** Try it **
Please write every entry out again, exactly as it reads below.

** Data shown **
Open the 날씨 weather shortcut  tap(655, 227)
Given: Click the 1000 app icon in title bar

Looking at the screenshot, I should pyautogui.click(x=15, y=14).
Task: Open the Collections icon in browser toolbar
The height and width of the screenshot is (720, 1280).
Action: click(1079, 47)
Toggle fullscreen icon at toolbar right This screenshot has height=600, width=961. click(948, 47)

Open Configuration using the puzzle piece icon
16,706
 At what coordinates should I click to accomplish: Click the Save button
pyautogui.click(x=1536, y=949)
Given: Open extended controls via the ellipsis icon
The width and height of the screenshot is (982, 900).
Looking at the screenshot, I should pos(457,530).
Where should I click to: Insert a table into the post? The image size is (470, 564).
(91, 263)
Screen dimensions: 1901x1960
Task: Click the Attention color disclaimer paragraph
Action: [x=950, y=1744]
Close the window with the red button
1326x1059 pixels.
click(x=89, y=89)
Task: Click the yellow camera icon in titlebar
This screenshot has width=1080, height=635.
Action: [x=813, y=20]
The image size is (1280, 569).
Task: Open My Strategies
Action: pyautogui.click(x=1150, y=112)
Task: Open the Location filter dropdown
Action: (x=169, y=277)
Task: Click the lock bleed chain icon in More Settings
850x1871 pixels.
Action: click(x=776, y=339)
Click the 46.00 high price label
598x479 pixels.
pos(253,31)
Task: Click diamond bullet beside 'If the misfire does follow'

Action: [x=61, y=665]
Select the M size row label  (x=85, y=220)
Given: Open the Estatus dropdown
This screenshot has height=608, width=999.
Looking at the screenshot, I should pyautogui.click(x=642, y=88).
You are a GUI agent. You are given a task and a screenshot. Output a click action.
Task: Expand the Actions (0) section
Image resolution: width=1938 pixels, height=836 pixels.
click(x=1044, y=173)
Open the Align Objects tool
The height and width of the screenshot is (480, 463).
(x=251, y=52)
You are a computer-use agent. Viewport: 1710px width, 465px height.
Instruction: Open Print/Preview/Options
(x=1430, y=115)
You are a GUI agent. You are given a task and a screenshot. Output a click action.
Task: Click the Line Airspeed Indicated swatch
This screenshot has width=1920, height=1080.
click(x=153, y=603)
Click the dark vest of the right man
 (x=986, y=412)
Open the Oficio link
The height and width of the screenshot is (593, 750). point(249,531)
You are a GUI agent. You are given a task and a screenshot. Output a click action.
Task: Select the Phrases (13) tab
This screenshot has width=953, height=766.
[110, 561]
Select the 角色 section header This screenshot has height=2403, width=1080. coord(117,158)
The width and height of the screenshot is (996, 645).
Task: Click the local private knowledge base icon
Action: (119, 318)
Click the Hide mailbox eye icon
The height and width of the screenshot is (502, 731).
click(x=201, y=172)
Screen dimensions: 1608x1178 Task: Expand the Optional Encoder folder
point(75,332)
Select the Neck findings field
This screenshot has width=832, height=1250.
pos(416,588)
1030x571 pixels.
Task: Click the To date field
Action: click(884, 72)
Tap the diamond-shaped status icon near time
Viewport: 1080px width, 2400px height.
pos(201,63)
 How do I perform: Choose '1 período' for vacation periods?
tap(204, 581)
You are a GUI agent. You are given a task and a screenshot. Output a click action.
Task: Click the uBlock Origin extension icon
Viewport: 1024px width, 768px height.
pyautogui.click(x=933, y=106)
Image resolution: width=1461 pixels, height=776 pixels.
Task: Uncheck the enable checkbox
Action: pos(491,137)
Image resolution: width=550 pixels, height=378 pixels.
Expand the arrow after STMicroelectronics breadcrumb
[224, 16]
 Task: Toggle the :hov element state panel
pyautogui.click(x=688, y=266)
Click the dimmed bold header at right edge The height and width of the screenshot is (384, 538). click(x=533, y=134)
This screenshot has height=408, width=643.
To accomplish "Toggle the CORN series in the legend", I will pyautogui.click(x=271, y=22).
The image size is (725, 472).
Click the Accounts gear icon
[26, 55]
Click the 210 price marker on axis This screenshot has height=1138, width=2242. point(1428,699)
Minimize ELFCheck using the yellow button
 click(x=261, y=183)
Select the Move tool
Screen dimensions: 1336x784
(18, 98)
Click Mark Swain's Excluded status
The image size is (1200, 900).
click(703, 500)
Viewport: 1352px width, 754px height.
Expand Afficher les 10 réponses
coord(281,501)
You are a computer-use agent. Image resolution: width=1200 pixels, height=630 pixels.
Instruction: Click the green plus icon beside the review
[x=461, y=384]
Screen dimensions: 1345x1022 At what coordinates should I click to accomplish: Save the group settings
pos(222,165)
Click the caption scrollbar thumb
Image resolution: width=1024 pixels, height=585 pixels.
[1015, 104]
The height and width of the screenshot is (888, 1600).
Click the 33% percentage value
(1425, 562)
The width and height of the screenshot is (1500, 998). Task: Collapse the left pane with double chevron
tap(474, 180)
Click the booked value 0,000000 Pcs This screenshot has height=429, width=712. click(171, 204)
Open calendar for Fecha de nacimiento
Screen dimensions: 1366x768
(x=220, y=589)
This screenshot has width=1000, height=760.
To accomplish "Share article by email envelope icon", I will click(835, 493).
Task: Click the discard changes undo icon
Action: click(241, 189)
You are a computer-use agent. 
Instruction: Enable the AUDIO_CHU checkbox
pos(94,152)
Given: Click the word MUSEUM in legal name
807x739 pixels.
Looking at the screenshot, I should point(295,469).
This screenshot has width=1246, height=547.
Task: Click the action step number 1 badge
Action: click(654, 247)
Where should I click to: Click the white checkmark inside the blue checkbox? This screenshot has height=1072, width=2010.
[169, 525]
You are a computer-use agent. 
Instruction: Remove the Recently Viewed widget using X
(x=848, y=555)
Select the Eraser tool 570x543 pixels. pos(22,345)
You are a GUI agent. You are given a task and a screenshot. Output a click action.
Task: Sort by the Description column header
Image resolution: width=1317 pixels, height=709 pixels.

** Task answer **
Open the 날씨 weather shortcut  tap(655, 227)
Given: Click the 1000 app icon in title bar

Looking at the screenshot, I should pyautogui.click(x=15, y=14).
Task: Open the Collections icon in browser toolbar
The height and width of the screenshot is (720, 1280).
Action: click(1079, 47)
Toggle fullscreen icon at toolbar right This screenshot has height=600, width=961. click(948, 47)

Open Configuration using the puzzle piece icon
16,706
 At what coordinates should I click to accomplish: Click the Save button
pyautogui.click(x=1536, y=949)
Given: Open extended controls via the ellipsis icon
The width and height of the screenshot is (982, 900).
Looking at the screenshot, I should pos(457,530).
Where should I click to: Insert a table into the post? The image size is (470, 564).
(91, 263)
Screen dimensions: 1901x1960
Task: Click the Attention color disclaimer paragraph
Action: [x=950, y=1744]
Close the window with the red button
1326x1059 pixels.
click(x=89, y=89)
Task: Click the yellow camera icon in titlebar
This screenshot has width=1080, height=635.
Action: [x=813, y=20]
The image size is (1280, 569).
Task: Open My Strategies
Action: pyautogui.click(x=1150, y=112)
Task: Open the Location filter dropdown
Action: (x=169, y=277)
Task: Click the lock bleed chain icon in More Settings
850x1871 pixels.
Action: click(x=776, y=339)
Click the 46.00 high price label
598x479 pixels.
pos(253,31)
Task: Click diamond bullet beside 'If the misfire does follow'

Action: [x=61, y=665]
Select the M size row label  (x=85, y=220)
Given: Open the Estatus dropdown
This screenshot has height=608, width=999.
Looking at the screenshot, I should pyautogui.click(x=642, y=88).
You are a GUI agent. You are given a task and a screenshot. Output a click action.
Task: Expand the Actions (0) section
Image resolution: width=1938 pixels, height=836 pixels.
click(x=1044, y=173)
Open the Align Objects tool
The height and width of the screenshot is (480, 463).
(x=251, y=52)
You are a computer-use agent. Viewport: 1710px width, 465px height.
Instruction: Open Print/Preview/Options
(x=1430, y=115)
You are a GUI agent. You are given a task and a screenshot. Output a click action.
Task: Click the Line Airspeed Indicated swatch
This screenshot has width=1920, height=1080.
click(x=153, y=603)
Click the dark vest of the right man
 (x=986, y=412)
Open the Oficio link
The height and width of the screenshot is (593, 750). point(249,531)
You are a GUI agent. You are given a task and a screenshot. Output a click action.
Task: Select the Phrases (13) tab
This screenshot has width=953, height=766.
[110, 561]
Select the 角色 section header This screenshot has height=2403, width=1080. coord(117,158)
The width and height of the screenshot is (996, 645).
Task: Click the local private knowledge base icon
Action: (119, 318)
Click the Hide mailbox eye icon
The height and width of the screenshot is (502, 731).
click(x=201, y=172)
Screen dimensions: 1608x1178 Task: Expand the Optional Encoder folder
point(75,332)
Select the Neck findings field
This screenshot has width=832, height=1250.
pos(416,588)
1030x571 pixels.
Task: Click the To date field
Action: click(884, 72)
Tap the diamond-shaped status icon near time
Viewport: 1080px width, 2400px height.
pos(201,63)
 How do I perform: Choose '1 período' for vacation periods?
tap(204, 581)
You are a GUI agent. You are given a task and a screenshot. Output a click action.
Task: Click the uBlock Origin extension icon
Viewport: 1024px width, 768px height.
pyautogui.click(x=933, y=106)
Image resolution: width=1461 pixels, height=776 pixels.
Task: Uncheck the enable checkbox
Action: pos(491,137)
Image resolution: width=550 pixels, height=378 pixels.
Expand the arrow after STMicroelectronics breadcrumb
[224, 16]
 Task: Toggle the :hov element state panel
pyautogui.click(x=688, y=266)
Click the dimmed bold header at right edge The height and width of the screenshot is (384, 538). click(x=533, y=134)
This screenshot has height=408, width=643.
To accomplish "Toggle the CORN series in the legend", I will pyautogui.click(x=271, y=22).
The image size is (725, 472).
Click the Accounts gear icon
[26, 55]
Click the 210 price marker on axis This screenshot has height=1138, width=2242. point(1428,699)
Minimize ELFCheck using the yellow button
 click(x=261, y=183)
Select the Move tool
Screen dimensions: 1336x784
(18, 98)
Click Mark Swain's Excluded status
The image size is (1200, 900).
click(703, 500)
Viewport: 1352px width, 754px height.
Expand Afficher les 10 réponses
coord(281,501)
You are a computer-use agent. Image resolution: width=1200 pixels, height=630 pixels.
Instruction: Click the green plus icon beside the review
[x=461, y=384]
Screen dimensions: 1345x1022 At what coordinates should I click to accomplish: Save the group settings
pos(222,165)
Click the caption scrollbar thumb
Image resolution: width=1024 pixels, height=585 pixels.
[1015, 104]
The height and width of the screenshot is (888, 1600).
Click the 33% percentage value
(1425, 562)
The width and height of the screenshot is (1500, 998). Task: Collapse the left pane with double chevron
tap(474, 180)
Click the booked value 0,000000 Pcs This screenshot has height=429, width=712. click(171, 204)
Open calendar for Fecha de nacimiento
Screen dimensions: 1366x768
(x=220, y=589)
This screenshot has width=1000, height=760.
To accomplish "Share article by email envelope icon", I will click(835, 493).
Task: Click the discard changes undo icon
Action: click(241, 189)
You are a computer-use agent. 
Instruction: Enable the AUDIO_CHU checkbox
pos(94,152)
Given: Click the word MUSEUM in legal name
807x739 pixels.
Looking at the screenshot, I should point(295,469).
This screenshot has width=1246, height=547.
Task: Click the action step number 1 badge
Action: click(654, 247)
Where should I click to: Click the white checkmark inside the blue checkbox? This screenshot has height=1072, width=2010.
[169, 525]
You are a computer-use agent. 
Instruction: Remove the Recently Viewed widget using X
(x=848, y=555)
Select the Eraser tool 570x543 pixels. pos(22,345)
You are a GUI agent. You are given a task and a screenshot. Output a click action.
Task: Sort by the Description column header
Image resolution: width=1317 pixels, height=709 pixels.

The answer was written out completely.